Reading text:
BEGIN

ΠΑΡΑΚΑΛΌ παρακαλό / pah-rah-kah-LOW / please and also you’re welcome

I got to use this one today! Sure I was ordering gyros in English and just put that at the end of the sentence but I think they appreciated it. I like that they “double-duty” it by making it also work as “you’re welcome.” It’s also used as a way to answer the phone, although I still prefer “go for Dave.”

Efcharisto

ΕΥΧΑΡΙΣΤΌ ευχαριστό  /  eff-(ch)ar-eess-TOE  /  thank you

OK back to the Greek lessons. I retained basically none of the Greek words I learned besides this and kalimera/kalispera so we starting fresh!

Oh and portokalo.

Oh and maybe kotopoulo.

Hello, please, and thank you are the base phrases I feel like you should learn for any new destination. Even if you then are going to try and rely on others to speak English to get bare essentials, at least meet them at the front door of their own language. So I’ll start with those since they aren’t quiet as commonplace (in my mind) as the Spanish or French words for those things.

Evidently the stress on the last syllable is important — if you stress the second (eff-CHAR-eestoe) or the third (effchar-EESS-toe) are the adjective (thankful) and adverb (thankfully) forms. Language is neet.

Oh and pentakosio. If I need five hundred chickens or oranges I’m set.

END

Collected data
BEGIN

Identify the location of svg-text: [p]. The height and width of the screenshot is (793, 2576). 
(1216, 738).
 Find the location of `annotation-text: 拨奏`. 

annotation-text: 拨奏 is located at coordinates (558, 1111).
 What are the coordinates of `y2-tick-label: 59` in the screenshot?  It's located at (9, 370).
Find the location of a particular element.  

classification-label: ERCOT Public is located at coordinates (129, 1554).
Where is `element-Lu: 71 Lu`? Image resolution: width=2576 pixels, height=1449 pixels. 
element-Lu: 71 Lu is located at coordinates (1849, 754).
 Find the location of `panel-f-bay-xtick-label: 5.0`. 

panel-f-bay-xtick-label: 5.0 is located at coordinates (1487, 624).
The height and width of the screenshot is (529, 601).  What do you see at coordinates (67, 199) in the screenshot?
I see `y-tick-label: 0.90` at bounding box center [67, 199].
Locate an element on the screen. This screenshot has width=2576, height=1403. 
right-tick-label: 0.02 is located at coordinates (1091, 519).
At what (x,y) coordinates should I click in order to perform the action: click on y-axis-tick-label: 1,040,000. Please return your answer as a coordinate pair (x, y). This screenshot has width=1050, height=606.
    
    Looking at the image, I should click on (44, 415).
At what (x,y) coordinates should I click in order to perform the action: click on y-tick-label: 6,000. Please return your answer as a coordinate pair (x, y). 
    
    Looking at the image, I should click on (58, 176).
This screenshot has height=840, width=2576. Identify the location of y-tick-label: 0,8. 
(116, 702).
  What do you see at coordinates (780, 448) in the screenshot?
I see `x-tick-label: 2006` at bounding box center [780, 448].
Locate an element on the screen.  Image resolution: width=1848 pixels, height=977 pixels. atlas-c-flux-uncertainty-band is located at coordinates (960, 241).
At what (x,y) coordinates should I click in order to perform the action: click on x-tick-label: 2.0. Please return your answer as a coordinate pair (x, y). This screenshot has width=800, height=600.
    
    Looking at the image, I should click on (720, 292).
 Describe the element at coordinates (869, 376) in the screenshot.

END

Work order 1:
In the rows, from the line with "pixels, height=1449 pixels." to the line with "Looking at the image, I should click on (44, 415).", swap "Image resolution" for "Screen size" and give those lines again with everything else unchanged.
Work order 2:
Write the next part of the piece on learning basic Greek words.

Answer space 1:
Where is `element-Lu: 71 Lu`? Screen size: width=2576 pixels, height=1449 pixels. 
element-Lu: 71 Lu is located at coordinates (1849, 754).
 Find the location of `panel-f-bay-xtick-label: 5.0`. 

panel-f-bay-xtick-label: 5.0 is located at coordinates (1487, 624).
The height and width of the screenshot is (529, 601).  What do you see at coordinates (67, 199) in the screenshot?
I see `y-tick-label: 0.90` at bounding box center [67, 199].
Locate an element on the screen. This screenshot has width=2576, height=1403. 
right-tick-label: 0.02 is located at coordinates (1091, 519).
At what (x,y) coordinates should I click in order to perform the action: click on y-axis-tick-label: 1,040,000. Please return your answer as a coordinate pair (x, y). This screenshot has width=1050, height=606.
    
    Looking at the image, I should click on (44, 415).

Answer space 2:
Anafiotika

ΑΝΑΦΙΟΤΙΚΑ / anna-fee-OH-ti-kah

I’ll eventually do an entry for all the neighborhoods that I think I’d go to, but Anafiotika was one we ended up in last year that I thought was pretty cool. It’s in between Plaka, the “historic” district on the eastern side of the Acropolis, and the Acropolis itself, and while it’s full of gorgeous white-clay buildings reminiscent of the islands, it’s definitively NOT touristic, and the residents do their level best to remind people that it’s primarily a residential neighborhood.

There aren’t really any restaurants or shops — just little cube-y houses that were built by imported workers some time in the early 1800s. Lots of steep stairs, lots of meandering skinny corridors. It’s fairly tiny too — and there are some spectacular views back over the city from a little park at the top.